Desde el ineludible destierro que todos los seres humanos hemos, en principio, de aceptar y sufrir, sólo ese viajero audaz puede llegar a un lugar, una frontera, un límite irremediable que asoma al abismo por el que, sin posibilidad de retorno, se han de precipitar las cenizas fatigadas de su nombre, las hojas apócrifas de su vida, el éxtimo y enigmático deseo que esculpiera y escribiera su cuerpo. Palabras de pasos quietos que, en el arrebato del grito abierto en su voz quebrada, se difuminan sin remedio en el inexorable otoño de los anhelos todos.
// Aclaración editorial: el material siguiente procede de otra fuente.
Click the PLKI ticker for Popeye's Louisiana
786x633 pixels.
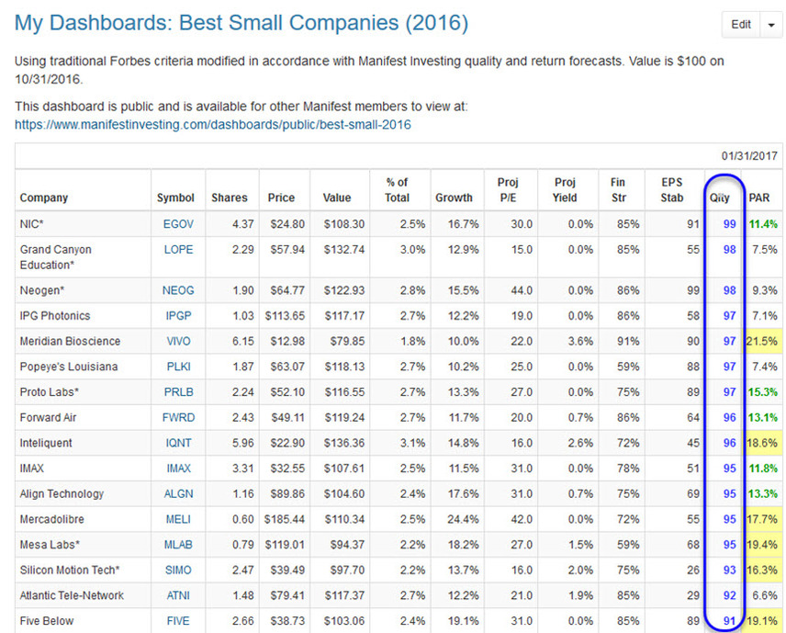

Ya la mirada, entonces, ni alcanza la memoria de las calles recientes. Pasan y pasan las nubes antiguas, pasan y pasan pesadas y tristes. Repentina, una lágrima melancólica, como pingo de lluvia retenido en la ventana de un día gris, asoma el lamento de no se sabe qué ausencia. Pesa el alma como un dolor mudo, pesa el alma como una inmensa y vacía página blanca.
Es el límite, la frontera en la que se insinúa seductora la indisolubilidad entre la verdad y la ficción, la esencia y la apariencia. Lugar que se ofrece como morada para el poeta, para el creador, para el artista. Es la frontera que escondía, como tesoro inexplorado, un segundo nacimiento, el sentido futuro del más audaz de los viajes: La ficción. Una vida propia, una palabra propia. El viajero, por fin, la habrá de reconocer surgiendo de su silencio, ese vacío que tuvo la fortuna de saber crear.
Regresó del agotador destierro para volver a la infancia, ahora totalmente suya. Tras la ventana, el paisaje asoma ausente a su mirar. Proemio donde los silabarios juegan a soñar runrunes vagos, lejanías de extraños decires, palabras de ojos cerrados, palabras sin cosas, que como un eco impaciente se precipitan desde las ignotas cavernas del cuerpo. Se cierran los ojos para soñar y se mueven a su antojo las palabras. Sueña viajero, sueña los lienzos antiguos que tus ojos infantes pintaron, sueña los cantos rodados que han de morar tu cauce desierto, queda solo, en esta hora silenciosa, en esta incomprensibilidad de todo soñadora de palabras que te habiten.